• _Text to read_
◇ ◇ ◇ ◇
Excalibur is the name of several comic book titles featuring the team Excalibur and published by Marvel Comics, beginning with the original Excalibur comic book series which debuted in 1988.

Publication history

Excalibur (vol. 1, 1988–1998)
Excalibur's original creative team, writer Chris Claremont and artist/co-writer Alan Davis, incorporated elements of two Marvel properties: the X-Men and Captain Britain.  The resulting superhero team Excalibur first gathered together in Excalibur Special Edition #1 (1988) and were soon featured in a monthly series.

Davis left with Excalibur #24 (1990) and Claremont with Excalibur #34 (1991), leaving a number of various plot points unresolved before his departure. A year later, Davis returned as both writer and illustrator with Excalibur #42. He rejuvenated the series, returning to the (mostly) lighthearted tone of his original run, while resolving many of the plotlines Claremont had left dangling.

After Davis left again in 1993 (issue #67), Uncanny X-Men writer Scott Lobdell filled in for over a year (issues #68-82). Lobdell stated one of his key goals was to create a foundation for the series beyond being another X-Men spinoff, something both he and editor Bob Harras felt the series was lacking. In addition, the tone of the series changed as well, from a lighthearted, fun comic to a more grim and depressing series.

In 1994, Warren Ellis assumed writing duties (issue #83) and, using his dark sense of humor, helped the book gain its own voice once again.  Ellis left in 1996 (issue #103) and Ben Raab, his replacement (issue #106), failed to find a voice for the series, often borrowing plotlines from other X-books. Sales fell and Marvel canceled the series, which ended with issue #125 (1998).
◇ ◇ ◇ ◇
• _Collected material_
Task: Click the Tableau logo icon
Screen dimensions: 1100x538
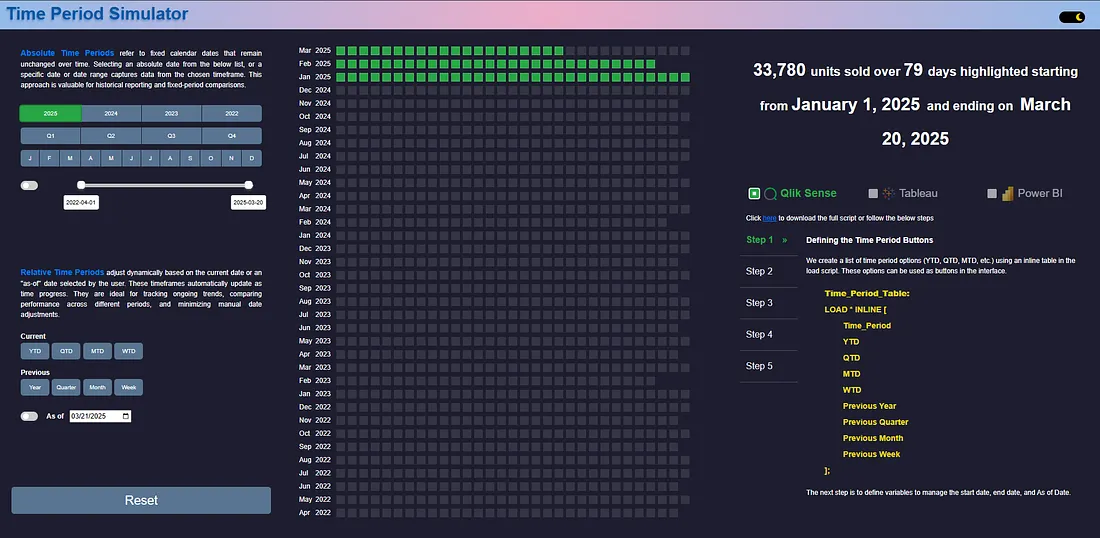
◇ ◇ ◇ ◇
• _Required task_
Continue the Excalibur comic book history above, starting right after its final sentence.

• _Final result_
Excalibur (vol. 2, 2001)
In 2001, a four-issue limited series titled Excalibur was published, written by Raab.  Originally solicited as Excalibur: Sword of Power, the subtitle was absent from the published issues, and, due to an error, the indicia described it as Excalibur volume 1. In addition, the solicited cover to issue #1 was unused.

Excalibur (vol. 3, 2004)
In 2004, Marvel Comics launched a new ongoing series titled Excalibur. Aside from the name and the writer (Claremont), it had no connection to Marvel's previous Excalibur titles. The series' last issue was #14, released in May, 2005.

The letters page of the final issue of Excalibur (vol. 3) announced a relaunch of the title as New Excalibur in November, 2005.

Excalibur (vol. 4, 2019)

Excalibur was relaunched as a part of Dawn of X in October 2019. The initial roster comprised includes Betsy Braddock as the new Captain Britain, Gambit, Rogue, Jubilee, Rictor and Apocalypse.

Roster

Supporting characters
Angel (Warren Worthington III)
Captain Britain Corps
Monarch (Jamie Braddock)
Merlyn
Morgan le Fay
Opal Luna Saturnyne
Shatterstar (Gaveedra-Seven)
Pete Wisdom and S.T.R.I.K.E.
Psylocke (Kwannon)

Prints

Collected editions

Epic Collections

Omnibuses

References

1988 comics debuts
Comics by Chris Claremont
Excalibur (comics)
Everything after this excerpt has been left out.